I’ve been wandering around for a week reading Jo Walton’s Among Others, trying to think of how I’d describe it once I finished, and now I’ve just finished and I’m still stumped.
Now, let me tell you what this is all about. Among Others is the diary of Morwenna Phelps, a Welsh teenager whom we really meet just after her twin sister, Morganna, has died in an unspecified but terrible way. It’s 1979, and Morwenna and her sister see fairies and do magic, and have done all their life. Their mother is a terrible and evil witch, and the death of Morganna is somehow related to a spell that they did together to protect themselves — and maybe the world — from her.
And here’s the important part: this is not a soppy book. Morwenna talks to fairies and does a kind of Earth-magic, but she isn’t angst-ridden, she isn’t treacly, she isn’t mystical and spooky. She is, instead, a playground anthropologist, an outcast child who has Jane Goodall’s keen eye for schoolyard social order.

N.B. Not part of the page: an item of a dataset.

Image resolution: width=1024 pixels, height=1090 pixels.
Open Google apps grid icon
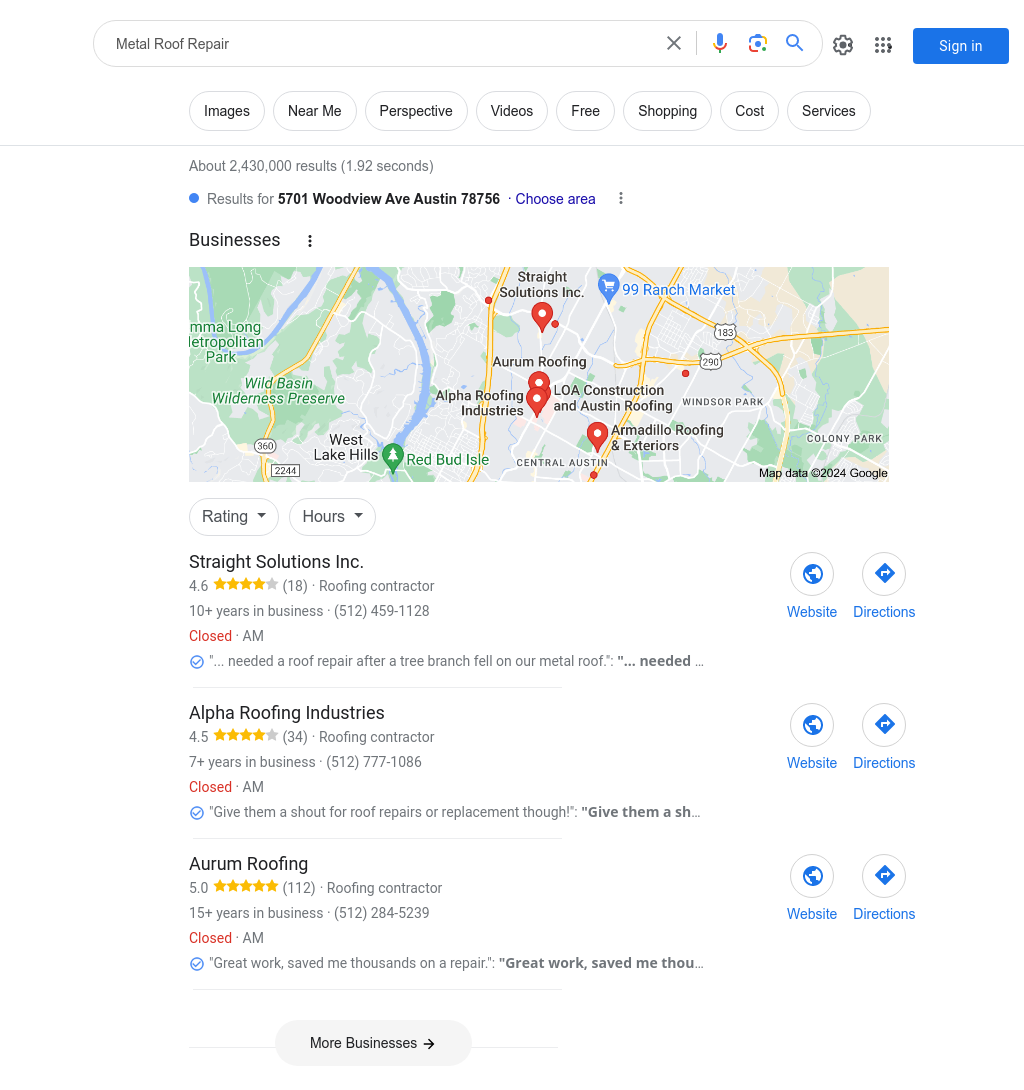coord(883,45)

Morwenna has been crippled by the accident that took Morganna, and she has left her mother, left Wales, and gone to Shropshire to live with her father, Daniel, who ran out on the family when she was a baby. Her father may be a a child-abandoning bastard, but at least he isn’t her mother. But her father’s posh half-sisters are determined that Morwenna should go away to an exclusive girl’s boarding school, and so off she goes, keeping touch with her father only through letter-writing and visits home at the holidays.
Morwenna’s greatest companions now are her books, science fiction and fantasy. It’s one of the strange charmed moments when many cross-currents are whipping through the field, and great and bad books from The Hitchhiker’s Guide the Galaxy to Thomas Covenant are seeing print. Through sympathetic librarians and interlibrary loan — and magic — Morwenna discovers a million new literary worlds and strange and challenging ideas.
This is one of the places where Walton does something that made my head spin. For though Morwenna’s life has much that makes her unhappy, from her family to her pariah status to her gamey leg, these books are not an escape for her. She dives into them, certainly, and goes away from the world, but she find in them a whole cognitive and philosophical toolkit for unpicking the world, making sense of its inexplicable moving parts, from people to institutions. This isn’t escapism, it’s discovery.
This is such a remarkable trick, for Walton is retracing the intellectual progress of a clever, strange child with so much rigor and evocative language that you feel, really feel the mind-opening power of fantastic literature and the communities that sprang up around it.
And the magic is tremendous, because Walton’s heroine manages to make magic seem like it does in dreams, a nearly formless thing without rules that vanishes if you look at it too hard, a thing that is impossible to tell apart from coincidence, except you know it isn’t.
I’d rank this with such great stories of nerd awakening as Pinkwater’s Alan Mendelsohn, the Boy From Mars, but less comic, more serious. It is an inspiration and a lifeline to anyone who has ever felt in the world, but not of the world. It is a beautiful book.